I’m working on a few different projects, some of which are based on my dissertation. First, I’m developing a journal article tentatively titled “Putting Unions Back in Digital Labor.” It draws on my dissertation research and focuses on the unionization of “digital-first” media companies including Vice Media, Gawker, and Salon. I argue that unions are absent from much of the scholarship on digital labor, because of the assumptions and commitments of the two most prevalent approaches: Castell’s information society approach and Marxist Autonomist approaches. I’ll present the paper at the Cultural Studies Association of Australasia conference in December where I’m looking forward to seeing CS alumni and current students Nayantara Sheoran Appleton, Katy Razzano, and Caroline West. A book proposal based on my dissertation is also in the works.

David Rheams, Lewes Levenberg and I are coediting a book on digital humanities research methods. We have received the chapters from our contributing authors that cover research methods from digital ethnography and photo stories to content analysis and digital game production. We’re working toward a full manuscript this year and think the book will be a great resource for students, emerging researchers, and instructors in the digital humanities. I also have a chapter in Gerd Beyer’s forthcoming book on heavy metal and film and plan to continue writing about music parallel to my work on digital media and journalism.

Could you share a favorite memory of your time at Cultural Studies for us? What will you miss the most? What is the biggest change since accepting your position?

Apart from learning from fantastic faculty and making a bunch of life-long friends, I’d have to say organizing the graduate student conference in 2013. We had a great group of organizers, some of which had run the conference before such as Lisa Daily, and others who went on to spearhead the conference in subsequent years, including Meg Fariello and Christine Rosenfeld. We had a great turn-out and keynote speaker. I felt like I achieved a lot through the conference and was able to contribute to the department.

Do you have any advice for colleagues regarding their time at Cultural Studies and/or on the job market?

There’s a lot of competing advice out there regarding the job market, but I can talk about my own experience.
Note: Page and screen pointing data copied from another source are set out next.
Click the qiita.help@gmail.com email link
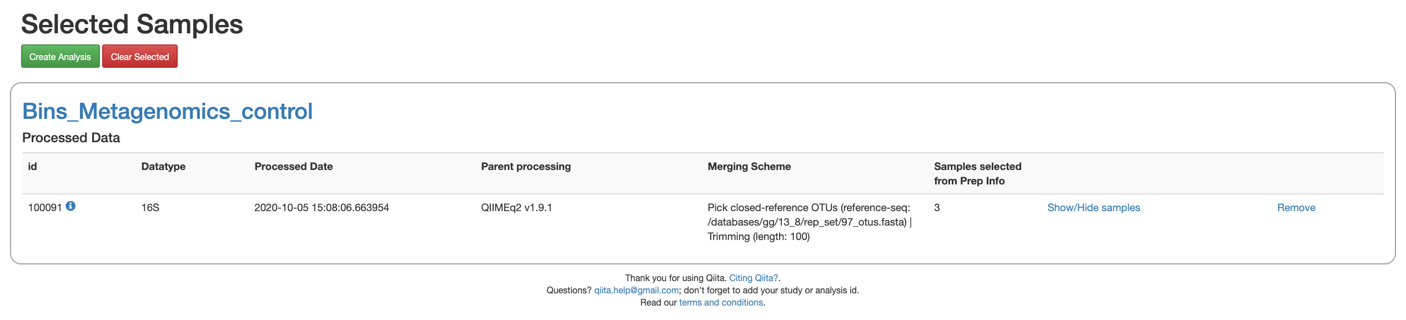 click(x=636, y=290)
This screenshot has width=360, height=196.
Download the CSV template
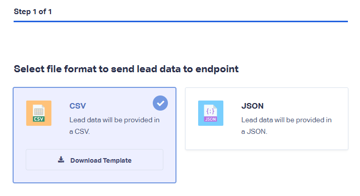[95, 160]
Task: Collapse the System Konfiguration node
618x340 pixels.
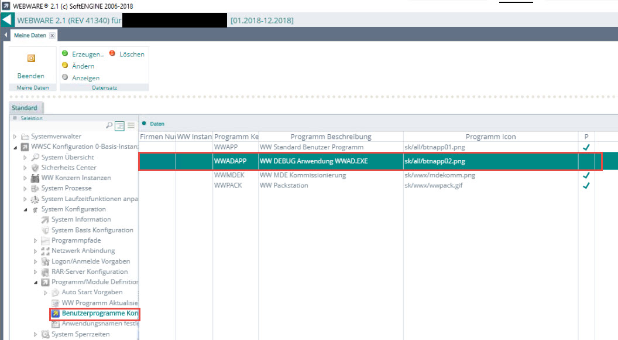Action: [25, 209]

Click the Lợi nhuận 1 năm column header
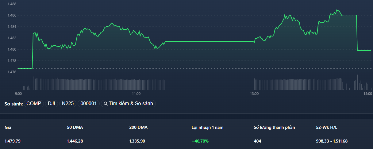click(x=207, y=127)
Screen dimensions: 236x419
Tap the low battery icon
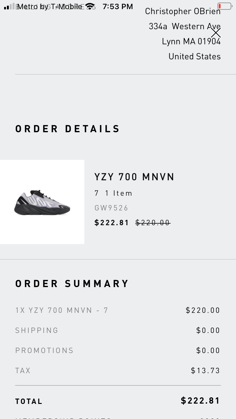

I think the three things that contributed to my success on the market were: 1) having substantial teaching experience; 2) having a record of published work and clear research trajectory; and, 3) I was able and willing to take a job outside of the US.

I won’t dwell on the first point, because most CS graduates tend to accrue plenty of teaching experience through necessity. Regarding the second point, one of my mentors told me I should aim to publish something (no matter how small) every year of the Ph.D. program and I more-or-less managed to do that. Think book reviews, graduate publications, online journals, edited volumes, and collaborations. I learned a lot in the publishing process, which culminated in a high-quality journal article just before going on the market. Consider how your dissertation can result in several publications and instigate new questions. Mine will hopefully result in two articles, a book chapter, and a book manuscript and has set me on a focused research trajectory. In research-active positions, we need to show that we’re producing publications with impact in the field and among a broader public.

Most people are unlikely to be as geographically mobile, but I applied for jobs in almost every continent and got interviews in the UK, Australia, New Zealand, and in the US. Universities are undergoing changes across the globe, but attacks on the humanities and social sciences are particularly acute in the US. In addition to my geographical flexibility, I could move almost immediately to start a new job. I had my degree in hand before most of these interviews; I began applying for jobs before graduating, got my application material in order, and scored a few interviews, but I was more successful once I had the PhD. I hope some of my experience will be useful for those going onto the market, because it is a difficult process.